## PROBLEM TO WORK ON
Your output should be every line below, copied exactly.

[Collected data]
--

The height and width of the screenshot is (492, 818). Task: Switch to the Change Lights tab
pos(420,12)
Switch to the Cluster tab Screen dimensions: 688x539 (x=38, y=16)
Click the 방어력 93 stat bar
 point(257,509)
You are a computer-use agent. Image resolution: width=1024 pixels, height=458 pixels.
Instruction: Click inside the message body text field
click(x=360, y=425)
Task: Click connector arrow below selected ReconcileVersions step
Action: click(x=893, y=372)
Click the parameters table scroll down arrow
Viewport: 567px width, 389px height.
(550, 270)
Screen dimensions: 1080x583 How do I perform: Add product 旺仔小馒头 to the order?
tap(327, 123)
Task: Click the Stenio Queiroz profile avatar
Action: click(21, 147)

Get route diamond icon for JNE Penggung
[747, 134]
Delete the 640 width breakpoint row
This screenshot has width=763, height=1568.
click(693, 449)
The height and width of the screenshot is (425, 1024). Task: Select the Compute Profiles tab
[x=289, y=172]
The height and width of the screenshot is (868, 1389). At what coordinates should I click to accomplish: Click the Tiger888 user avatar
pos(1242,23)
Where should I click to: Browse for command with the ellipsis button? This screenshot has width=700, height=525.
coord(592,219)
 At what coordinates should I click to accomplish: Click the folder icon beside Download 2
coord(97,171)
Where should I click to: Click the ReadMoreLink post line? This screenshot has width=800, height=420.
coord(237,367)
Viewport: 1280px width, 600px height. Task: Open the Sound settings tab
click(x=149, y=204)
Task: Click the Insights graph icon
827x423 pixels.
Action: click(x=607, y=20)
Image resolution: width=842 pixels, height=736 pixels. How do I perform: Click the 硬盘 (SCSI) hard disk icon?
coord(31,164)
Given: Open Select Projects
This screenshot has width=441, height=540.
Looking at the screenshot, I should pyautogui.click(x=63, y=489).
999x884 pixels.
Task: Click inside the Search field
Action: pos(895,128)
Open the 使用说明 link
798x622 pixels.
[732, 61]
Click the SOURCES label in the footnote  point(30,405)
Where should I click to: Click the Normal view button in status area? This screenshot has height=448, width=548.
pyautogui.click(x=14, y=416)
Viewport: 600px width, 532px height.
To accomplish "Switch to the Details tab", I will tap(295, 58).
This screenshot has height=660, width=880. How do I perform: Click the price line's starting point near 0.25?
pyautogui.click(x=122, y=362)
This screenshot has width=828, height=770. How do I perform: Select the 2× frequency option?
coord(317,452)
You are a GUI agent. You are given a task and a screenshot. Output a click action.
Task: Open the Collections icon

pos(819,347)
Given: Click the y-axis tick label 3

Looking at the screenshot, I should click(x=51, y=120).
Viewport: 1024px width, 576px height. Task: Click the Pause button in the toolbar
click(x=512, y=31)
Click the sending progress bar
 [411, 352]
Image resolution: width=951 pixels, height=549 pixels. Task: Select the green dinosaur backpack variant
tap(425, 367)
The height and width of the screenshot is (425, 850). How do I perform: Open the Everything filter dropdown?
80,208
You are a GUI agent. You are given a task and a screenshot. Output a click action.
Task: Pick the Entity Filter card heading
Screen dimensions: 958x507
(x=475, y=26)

--

## RESPONSE AREA
The height and width of the screenshot is (492, 818). Task: Switch to the Change Lights tab
pos(420,12)
Switch to the Cluster tab Screen dimensions: 688x539 (x=38, y=16)
Click the 방어력 93 stat bar
 point(257,509)
You are a computer-use agent. Image resolution: width=1024 pixels, height=458 pixels.
Instruction: Click inside the message body text field
click(x=360, y=425)
Task: Click connector arrow below selected ReconcileVersions step
Action: click(x=893, y=372)
Click the parameters table scroll down arrow
Viewport: 567px width, 389px height.
(550, 270)
Screen dimensions: 1080x583 How do I perform: Add product 旺仔小馒头 to the order?
tap(327, 123)
Task: Click the Stenio Queiroz profile avatar
Action: click(21, 147)

Get route diamond icon for JNE Penggung
[747, 134]
Delete the 640 width breakpoint row
This screenshot has width=763, height=1568.
click(693, 449)
The height and width of the screenshot is (425, 1024). Task: Select the Compute Profiles tab
[x=289, y=172]
The height and width of the screenshot is (868, 1389). At what coordinates should I click to accomplish: Click the Tiger888 user avatar
pos(1242,23)
Where should I click to: Browse for command with the ellipsis button? This screenshot has width=700, height=525.
coord(592,219)
 At what coordinates should I click to accomplish: Click the folder icon beside Download 2
coord(97,171)
Where should I click to: Click the ReadMoreLink post line? This screenshot has width=800, height=420.
coord(237,367)
Viewport: 1280px width, 600px height. Task: Open the Sound settings tab
click(x=149, y=204)
Task: Click the Insights graph icon
827x423 pixels.
Action: click(x=607, y=20)
Image resolution: width=842 pixels, height=736 pixels. How do I perform: Click the 硬盘 (SCSI) hard disk icon?
coord(31,164)
Given: Open Select Projects
This screenshot has width=441, height=540.
Looking at the screenshot, I should pyautogui.click(x=63, y=489).
999x884 pixels.
Task: Click inside the Search field
Action: pos(895,128)
Open the 使用说明 link
798x622 pixels.
[732, 61]
Click the SOURCES label in the footnote  point(30,405)
Where should I click to: Click the Normal view button in status area? This screenshot has height=448, width=548.
pyautogui.click(x=14, y=416)
Viewport: 600px width, 532px height.
To accomplish "Switch to the Details tab", I will tap(295, 58).
This screenshot has height=660, width=880. How do I perform: Click the price line's starting point near 0.25?
pyautogui.click(x=122, y=362)
This screenshot has width=828, height=770. How do I perform: Select the 2× frequency option?
coord(317,452)
You are a GUI agent. You are given a task and a screenshot. Output a click action.
Task: Open the Collections icon

pos(819,347)
Given: Click the y-axis tick label 3

Looking at the screenshot, I should click(x=51, y=120).
Viewport: 1024px width, 576px height. Task: Click the Pause button in the toolbar
click(x=512, y=31)
Click the sending progress bar
 [411, 352]
Image resolution: width=951 pixels, height=549 pixels. Task: Select the green dinosaur backpack variant
tap(425, 367)
The height and width of the screenshot is (425, 850). How do I perform: Open the Everything filter dropdown?
80,208
You are a GUI agent. You are given a task and a screenshot. Output a click action.
Task: Pick the Entity Filter card heading
Screen dimensions: 958x507
(x=475, y=26)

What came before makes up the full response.